“Manchester’s collection is worth almost as much as the Louvre’s” commented French art critic Théophile Thoré regarding the Manchester Art Treasures Exhibition of 1857 – the largest art exhibition to be held in the UK and possibly in the world. While the British public milled pleasurably around the Exhibition’s ‘Oriental Court’, soaking in the triumphant collection of trophies seized from British colonies, public revolts against British rule erupted across India. The ‘Indian Mutiny’ was the country’s First War of Independence, resulting in over 100,000 deaths.
In just fifteen months, the magnificent three-acre ‘Art Treasures Palace’ of iron and glass was constructed in Old Trafford. A railway station was specifically built to transport the 1.3 million visitors who attended the Exhibition, in the mere 142 days that it was erected for. Intent on dispelling the negative connotations of industrial Manchester as a polluted “Hell on Earth”, as claimed by German philosopher Engels, 16,000 private art pieces were displayed to expose the working class to high culture. A tenth of these pieces were colonial objects, displayed to provide the “highest educational value” for the British public according to Chairman Fairbairn. Of course, these stolen art pieces were displayed with colonial pride, isolated from the European art of Michelangelo and Hogarth to highlight imperial dynamics rather than artistic richness.

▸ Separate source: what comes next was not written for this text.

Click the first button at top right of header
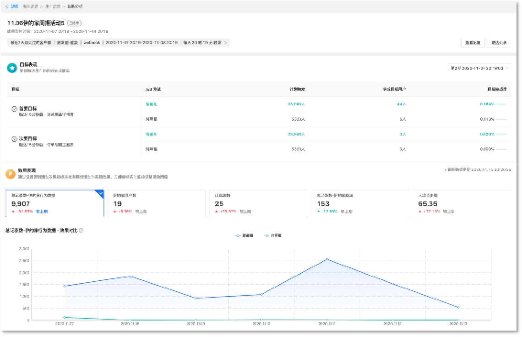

This physical separation enabled art critic Waring and French Curator Alfred Darcel to completely disregard its existence in their extensive reports of the Exhibition.
An emphasis was placed on mass accessibility to affluent culture to “elevate the taste of all visitors”. In reality, this was merely a performative endeavour: Charles Dickens described that the visitors “did everything, in short except examining the pictures”. Working-class visitors were often involuntarily taken to the Exhibition by their wealthy employers for the sake of enforcing the enrichment of low culture. Had the art pieces been labelled, and had educational brochures not been costly, perhaps the working class could have been artistically enlightened. Either way, the origins of the Indian and Chinese art were sometimes displayed as Persian to bolster opulence, an attempt to project Manchester as not just a “Cottonopolis”, but a city of aristocratic taste. Despite this, William Cavendish was not deterred from questioning: “What in the world do you want with art in Manchester? Why can’t you stick to your cotton spinning?”.
Along with the dismantling of the Art Treasures Palace came the dismantling of its memory in popular history. With the stubborn image of Manchester as a city of cholera-ridden slums rather than an exquisite epicentre of art, traces of the exhibition’s displays of Indian and Chinese art have been hidden away with it.